Data records:

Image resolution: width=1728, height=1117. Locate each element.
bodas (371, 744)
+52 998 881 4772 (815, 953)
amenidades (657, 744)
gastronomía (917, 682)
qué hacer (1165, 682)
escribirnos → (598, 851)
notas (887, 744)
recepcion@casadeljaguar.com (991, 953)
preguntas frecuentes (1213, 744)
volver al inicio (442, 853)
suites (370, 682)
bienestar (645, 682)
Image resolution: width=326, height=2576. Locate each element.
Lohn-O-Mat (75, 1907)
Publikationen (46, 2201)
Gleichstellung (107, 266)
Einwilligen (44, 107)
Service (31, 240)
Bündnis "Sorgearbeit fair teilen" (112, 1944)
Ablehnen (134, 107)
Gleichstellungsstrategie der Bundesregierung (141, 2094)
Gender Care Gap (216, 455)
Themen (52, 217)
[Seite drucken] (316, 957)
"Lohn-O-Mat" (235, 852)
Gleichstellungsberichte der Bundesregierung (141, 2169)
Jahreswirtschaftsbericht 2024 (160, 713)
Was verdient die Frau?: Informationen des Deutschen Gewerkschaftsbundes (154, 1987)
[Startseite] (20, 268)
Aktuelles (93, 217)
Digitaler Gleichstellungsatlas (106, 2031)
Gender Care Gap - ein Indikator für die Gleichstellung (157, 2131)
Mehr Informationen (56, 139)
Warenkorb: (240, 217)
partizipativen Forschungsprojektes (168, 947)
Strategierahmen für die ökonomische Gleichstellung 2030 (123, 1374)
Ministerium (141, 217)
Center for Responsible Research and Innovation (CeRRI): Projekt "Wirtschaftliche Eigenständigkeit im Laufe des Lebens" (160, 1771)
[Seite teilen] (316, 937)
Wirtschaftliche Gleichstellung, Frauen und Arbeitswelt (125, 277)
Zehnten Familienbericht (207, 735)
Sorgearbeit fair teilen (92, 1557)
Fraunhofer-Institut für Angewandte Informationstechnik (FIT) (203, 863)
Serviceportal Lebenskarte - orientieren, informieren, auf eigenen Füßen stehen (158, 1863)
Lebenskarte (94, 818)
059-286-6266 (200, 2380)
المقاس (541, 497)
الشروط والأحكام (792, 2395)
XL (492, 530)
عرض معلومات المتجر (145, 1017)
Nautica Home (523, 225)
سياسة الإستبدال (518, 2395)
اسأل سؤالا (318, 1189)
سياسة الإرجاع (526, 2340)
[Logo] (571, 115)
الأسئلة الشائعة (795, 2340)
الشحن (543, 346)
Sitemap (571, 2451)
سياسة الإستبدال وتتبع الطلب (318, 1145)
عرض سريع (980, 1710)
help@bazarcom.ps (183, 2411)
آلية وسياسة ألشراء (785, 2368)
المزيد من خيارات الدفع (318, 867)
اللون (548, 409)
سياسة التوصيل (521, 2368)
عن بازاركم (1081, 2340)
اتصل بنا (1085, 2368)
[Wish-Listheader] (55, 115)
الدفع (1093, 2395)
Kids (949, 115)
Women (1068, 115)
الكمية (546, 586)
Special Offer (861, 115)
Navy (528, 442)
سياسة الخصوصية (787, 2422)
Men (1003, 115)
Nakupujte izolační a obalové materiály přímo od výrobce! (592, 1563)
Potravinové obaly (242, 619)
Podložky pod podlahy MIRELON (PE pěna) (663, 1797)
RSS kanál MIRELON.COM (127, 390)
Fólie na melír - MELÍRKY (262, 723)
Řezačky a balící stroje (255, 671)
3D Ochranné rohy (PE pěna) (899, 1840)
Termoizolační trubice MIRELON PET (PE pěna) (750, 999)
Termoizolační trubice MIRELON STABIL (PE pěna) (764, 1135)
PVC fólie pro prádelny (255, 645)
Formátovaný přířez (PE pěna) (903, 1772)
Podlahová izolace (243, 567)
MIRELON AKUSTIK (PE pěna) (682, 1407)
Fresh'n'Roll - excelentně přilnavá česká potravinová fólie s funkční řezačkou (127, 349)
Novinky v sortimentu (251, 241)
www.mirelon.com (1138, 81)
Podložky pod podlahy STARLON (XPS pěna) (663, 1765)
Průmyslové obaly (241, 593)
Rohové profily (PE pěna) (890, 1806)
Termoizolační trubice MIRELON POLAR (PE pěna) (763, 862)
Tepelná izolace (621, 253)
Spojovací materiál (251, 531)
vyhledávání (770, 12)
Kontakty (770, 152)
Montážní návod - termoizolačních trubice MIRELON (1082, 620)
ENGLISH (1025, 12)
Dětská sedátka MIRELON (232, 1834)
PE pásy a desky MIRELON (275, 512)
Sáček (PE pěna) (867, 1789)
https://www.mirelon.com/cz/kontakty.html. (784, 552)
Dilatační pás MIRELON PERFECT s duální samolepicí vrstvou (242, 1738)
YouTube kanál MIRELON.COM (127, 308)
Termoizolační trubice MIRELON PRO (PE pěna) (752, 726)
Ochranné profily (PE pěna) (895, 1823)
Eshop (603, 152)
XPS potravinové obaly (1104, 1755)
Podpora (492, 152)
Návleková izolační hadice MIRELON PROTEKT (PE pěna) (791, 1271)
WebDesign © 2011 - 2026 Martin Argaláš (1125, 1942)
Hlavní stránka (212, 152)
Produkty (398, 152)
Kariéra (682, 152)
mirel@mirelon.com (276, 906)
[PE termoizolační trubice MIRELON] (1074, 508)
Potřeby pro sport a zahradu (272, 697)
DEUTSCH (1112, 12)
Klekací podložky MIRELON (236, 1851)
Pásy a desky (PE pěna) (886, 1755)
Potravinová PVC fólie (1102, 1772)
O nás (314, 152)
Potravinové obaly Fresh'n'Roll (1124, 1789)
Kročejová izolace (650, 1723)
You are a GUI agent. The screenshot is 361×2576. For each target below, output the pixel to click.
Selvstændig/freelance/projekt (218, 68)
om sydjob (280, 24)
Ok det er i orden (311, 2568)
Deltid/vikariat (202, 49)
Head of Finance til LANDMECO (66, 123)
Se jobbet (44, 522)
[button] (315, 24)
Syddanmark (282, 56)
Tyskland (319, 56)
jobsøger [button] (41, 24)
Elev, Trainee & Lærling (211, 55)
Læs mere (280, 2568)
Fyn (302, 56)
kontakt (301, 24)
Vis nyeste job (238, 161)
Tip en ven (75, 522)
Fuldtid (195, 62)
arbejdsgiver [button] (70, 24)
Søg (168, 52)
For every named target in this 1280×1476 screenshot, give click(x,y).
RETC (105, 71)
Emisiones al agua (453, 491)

*ABOUT THIS TASK*
Each line above that has the word "Lebenskarte" must be copied.

*OUTPUT OF THE EXERCISE*
Serviceportal Lebenskarte - orientieren, informieren, auf eigenen Füßen stehen (158, 1863)
Lebenskarte (94, 818)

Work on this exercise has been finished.